**The problem**
Each entry needs to be retyped exactly, with nothing added or dropped.

**Data extracts**

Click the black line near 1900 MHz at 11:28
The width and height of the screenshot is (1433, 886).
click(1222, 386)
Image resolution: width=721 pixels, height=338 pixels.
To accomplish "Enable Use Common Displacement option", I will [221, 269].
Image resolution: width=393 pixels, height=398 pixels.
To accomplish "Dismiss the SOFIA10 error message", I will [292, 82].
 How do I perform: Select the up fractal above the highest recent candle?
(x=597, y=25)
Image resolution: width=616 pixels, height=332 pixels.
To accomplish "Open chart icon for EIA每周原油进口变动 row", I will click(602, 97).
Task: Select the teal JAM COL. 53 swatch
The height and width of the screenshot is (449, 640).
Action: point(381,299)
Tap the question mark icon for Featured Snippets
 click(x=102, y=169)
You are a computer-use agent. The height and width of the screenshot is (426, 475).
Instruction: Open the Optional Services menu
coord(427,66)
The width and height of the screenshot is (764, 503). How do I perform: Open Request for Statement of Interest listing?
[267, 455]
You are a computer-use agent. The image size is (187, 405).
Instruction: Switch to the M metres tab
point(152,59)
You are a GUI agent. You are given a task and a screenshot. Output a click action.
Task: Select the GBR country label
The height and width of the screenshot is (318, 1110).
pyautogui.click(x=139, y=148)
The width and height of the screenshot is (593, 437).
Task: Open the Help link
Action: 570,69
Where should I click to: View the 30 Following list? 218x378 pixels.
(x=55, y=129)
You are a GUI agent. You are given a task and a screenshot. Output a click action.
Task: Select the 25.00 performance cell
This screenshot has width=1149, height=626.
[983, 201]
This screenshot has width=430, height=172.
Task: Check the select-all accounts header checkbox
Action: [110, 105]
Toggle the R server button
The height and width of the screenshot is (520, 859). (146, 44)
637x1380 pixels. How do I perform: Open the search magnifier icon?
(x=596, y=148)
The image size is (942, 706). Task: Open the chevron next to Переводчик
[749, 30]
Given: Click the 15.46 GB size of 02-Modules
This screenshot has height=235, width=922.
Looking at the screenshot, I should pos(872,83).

**Task solution**
Click the black line near 1900 MHz at 11:28
The width and height of the screenshot is (1433, 886).
click(1222, 386)
Image resolution: width=721 pixels, height=338 pixels.
To accomplish "Enable Use Common Displacement option", I will [221, 269].
Image resolution: width=393 pixels, height=398 pixels.
To accomplish "Dismiss the SOFIA10 error message", I will [292, 82].
 How do I perform: Select the up fractal above the highest recent candle?
(x=597, y=25)
Image resolution: width=616 pixels, height=332 pixels.
To accomplish "Open chart icon for EIA每周原油进口变动 row", I will click(602, 97).
Task: Select the teal JAM COL. 53 swatch
The height and width of the screenshot is (449, 640).
Action: point(381,299)
Tap the question mark icon for Featured Snippets
 click(x=102, y=169)
You are a computer-use agent. The height and width of the screenshot is (426, 475).
Instruction: Open the Optional Services menu
coord(427,66)
The width and height of the screenshot is (764, 503). How do I perform: Open Request for Statement of Interest listing?
[267, 455]
You are a computer-use agent. The image size is (187, 405).
Instruction: Switch to the M metres tab
point(152,59)
You are a GUI agent. You are given a task and a screenshot. Output a click action.
Task: Select the GBR country label
The height and width of the screenshot is (318, 1110).
pyautogui.click(x=139, y=148)
The width and height of the screenshot is (593, 437).
Task: Open the Help link
Action: 570,69
Where should I click to: View the 30 Following list? 218x378 pixels.
(x=55, y=129)
You are a GUI agent. You are given a task and a screenshot. Output a click action.
Task: Select the 25.00 performance cell
This screenshot has width=1149, height=626.
[983, 201]
This screenshot has width=430, height=172.
Task: Check the select-all accounts header checkbox
Action: [110, 105]
Toggle the R server button
The height and width of the screenshot is (520, 859). (146, 44)
637x1380 pixels. How do I perform: Open the search magnifier icon?
(x=596, y=148)
The image size is (942, 706). Task: Open the chevron next to Переводчик
[749, 30]
Given: Click the 15.46 GB size of 02-Modules
This screenshot has height=235, width=922.
Looking at the screenshot, I should pos(872,83).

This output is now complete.